- [Instruction 1]:
In the records, begin at the line that has "Screen dimensions: 1400x862" and stop after the end of the records, repeating those lines exactly. Leave the pictures out of your answer.

- [Source]:
○ ○ ○ ○ ○

# Bent Rim question...



## ffej (Aug 17, 2005)

So, an unfortunate event just occurred. While on what was otherwise a VERY fun drive (KrisL's I love CA Thread) a pothole that we couldn't see, but *absolutely* feel put a dent in one of the rims on the M3. A small one, but a dent nonetheless. The wheel lost air from two spots - a nail hole in the tread and where the dent was. In a wierd twist of sorts, the dent in the rim aligned perfectly with the little bar code paper label that was on the bead of the tire. The local shop that did the repair said that it should be fine, as long as it doesn't loose air pressure.

I've heard a few different opinions on this already, and I want to know a few things:

> Is it okay to drive on the bent rim, provided it doesn't loose any air?

> Is driving the car on the track a bad idea with a bent rim?

> Does anyone in the bay area know of a shop that can fix a bent rim?

Here are the two most 'telling' pictures of the rim damage. (sorry about the focus issues)



















Any help or knowledge would be greatly appreciated...


----------



## ad2005 (Oct 25, 2005)

ffej said:


> So, an unfortunate event just occurred. While on what was otherwise a VERY fun drive (KrisL's I love CA Thread) a pothole that we couldn't see, but *absolutely* feel put a dent in one of the rims on the M3. A small one, but a dent nonetheless. The wheel lost air from two spots - a nail hole in the tread and where the dent was. In a wierd twist of sorts, the dent in the rim aligned perfectly with the little bar code paper label that was on the bead of the tire. The local shop that did the repair said that it should be fine, as long as it doesn't loose air pressure.
> 
> I've heard a few different opinions on this already, and I want to know a few things:
> 
> ...


Don't know anyone in the bay area. But there is place in bath PA that will fix or true your bent rims.

Web site address:

www.wheelcollision.com

I have heard that they have a pretty rapid turnaround.

ad2005


----------

○ ○ ○ ○ ○

- [Instruction 2]:
Transcribe the part of the bent rim thread that begins at the words "# Bent Rim question..." and stops after "with a bent rim?".

(Records for locating described items)
○ ○ ○ ○ ○

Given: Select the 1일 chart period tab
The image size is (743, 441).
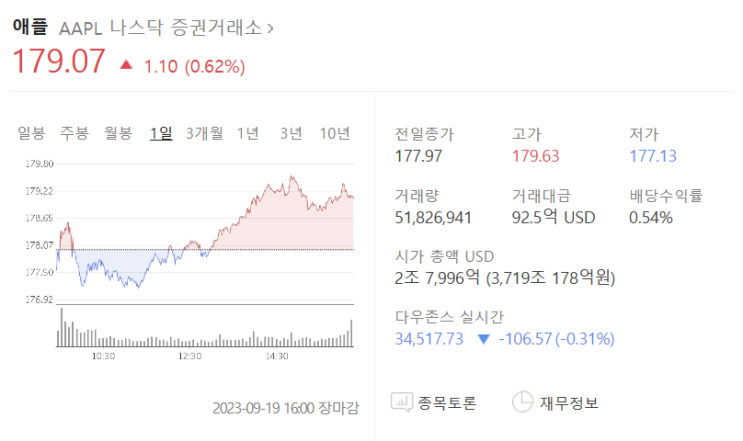Looking at the screenshot, I should pyautogui.click(x=161, y=133).
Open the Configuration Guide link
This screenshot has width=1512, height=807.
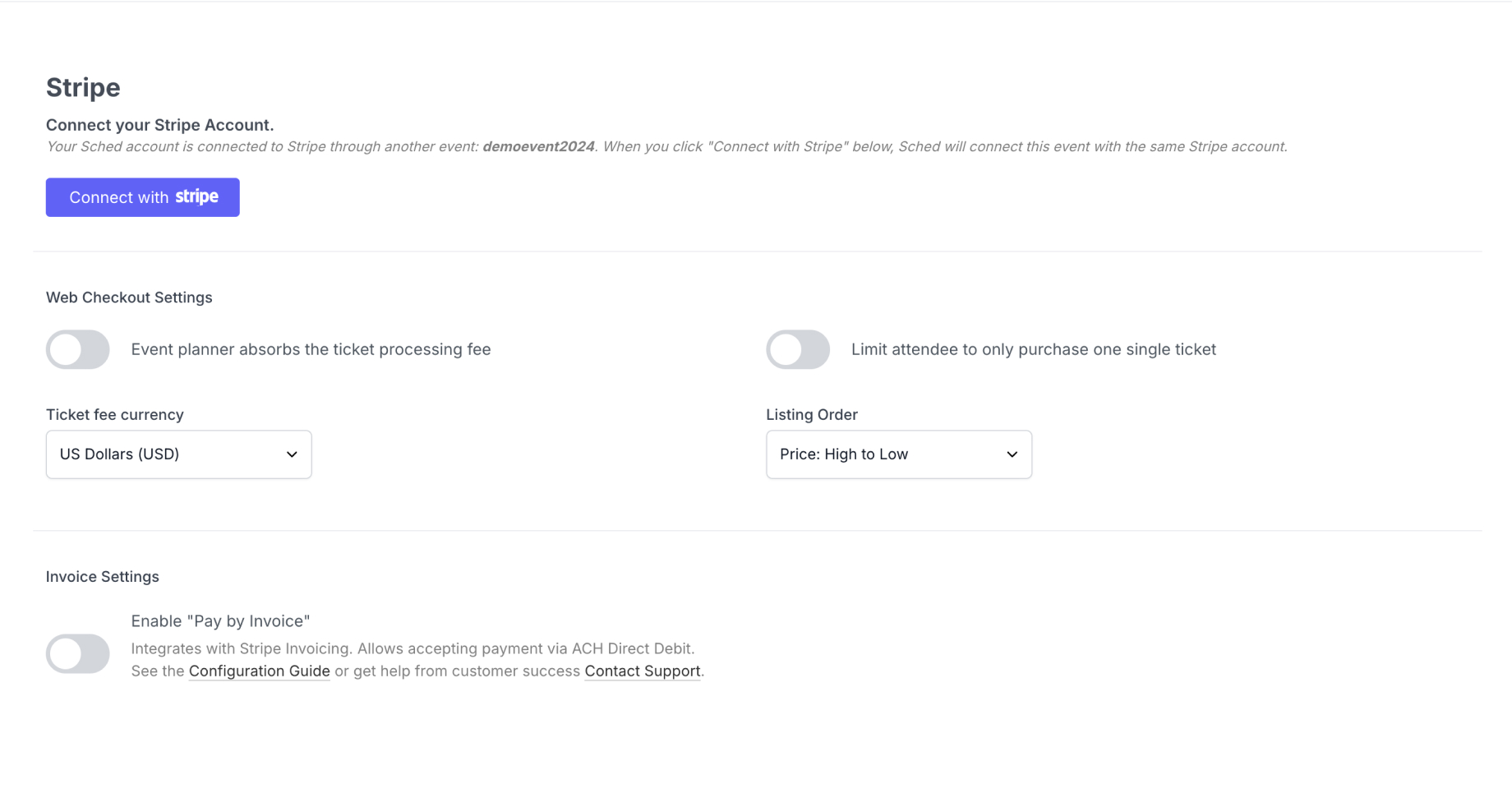click(260, 671)
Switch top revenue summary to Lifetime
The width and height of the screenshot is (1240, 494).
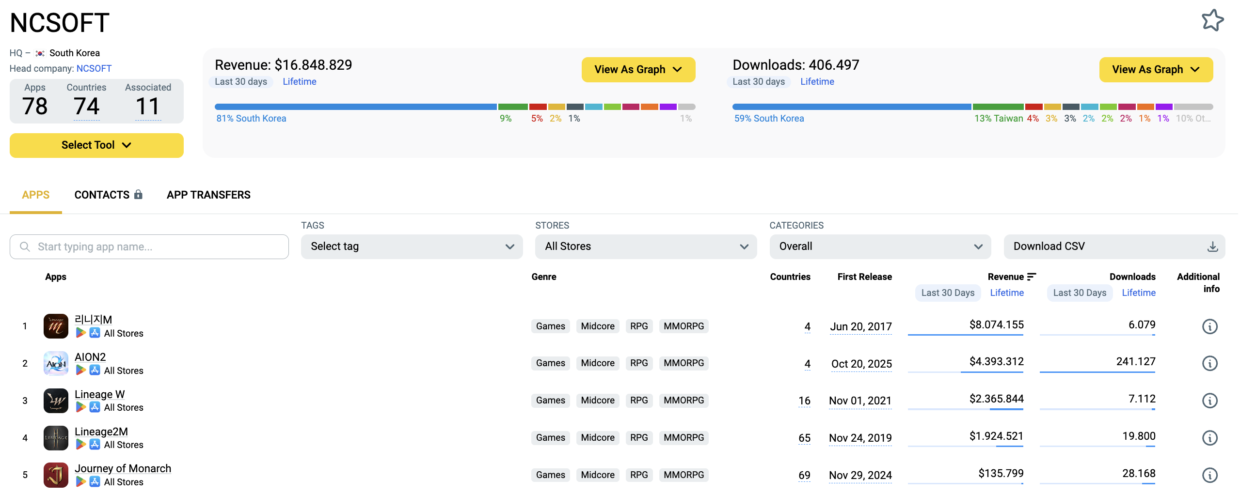[299, 82]
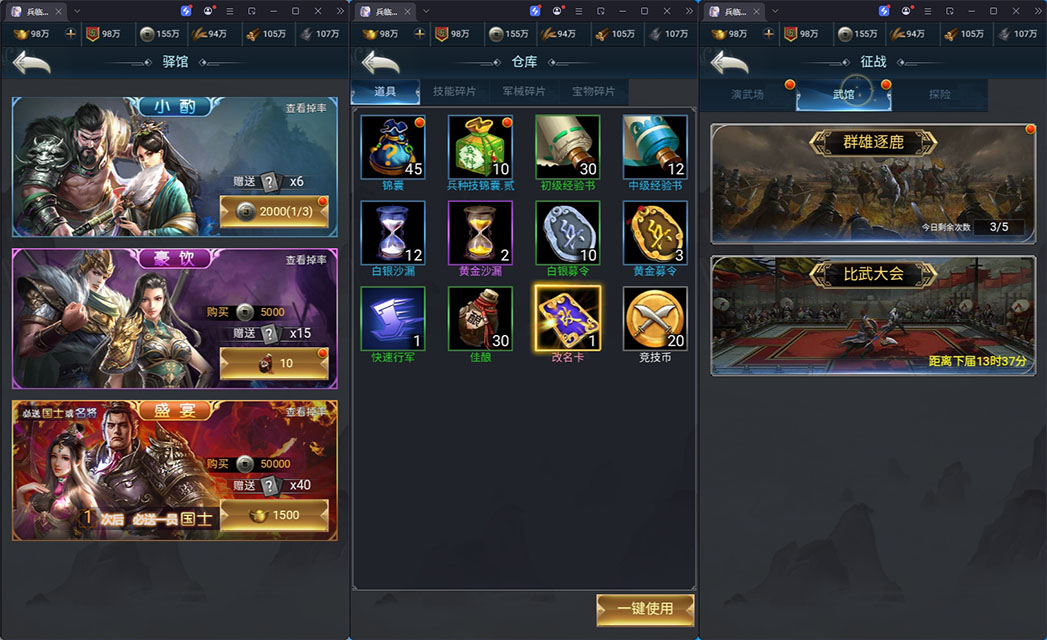Select the 竞技币 arena coin item
1047x640 pixels.
pyautogui.click(x=655, y=319)
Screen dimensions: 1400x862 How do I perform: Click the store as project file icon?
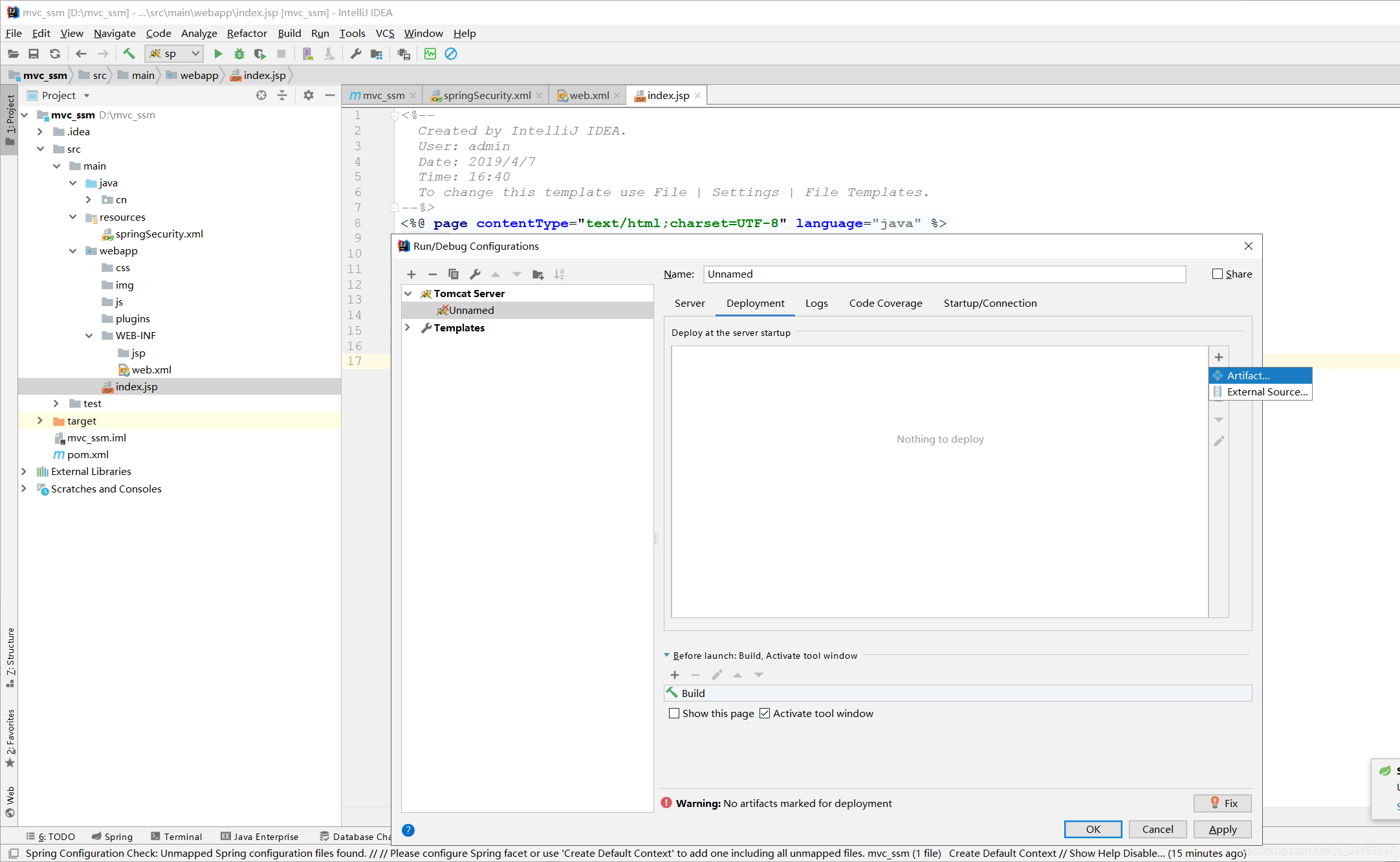(537, 275)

○ ○ ○ ○ ○

- [Written solution 1]:
Screen dimensions: 1400x862 How do I perform: Click the store as project file icon?
(537, 275)

- [Written solution 2]:
# Bent Rim question...



## ffej (Aug 17, 2005)

So, an unfortunate event just occurred. While on what was otherwise a VERY fun drive (KrisL's I love CA Thread) a pothole that we couldn't see, but *absolutely* feel put a dent in one of the rims on the M3. A small one, but a dent nonetheless. The wheel lost air from two spots - a nail hole in the tread and where the dent was. In a wierd twist of sorts, the dent in the rim aligned perfectly with the little bar code paper label that was on the bead of the tire. The local shop that did the repair said that it should be fine, as long as it doesn't loose air pressure.

I've heard a few different opinions on this already, and I want to know a few things:

> Is it okay to drive on the bent rim, provided it doesn't loose any air?

> Is driving the car on the track a bad idea with a bent rim?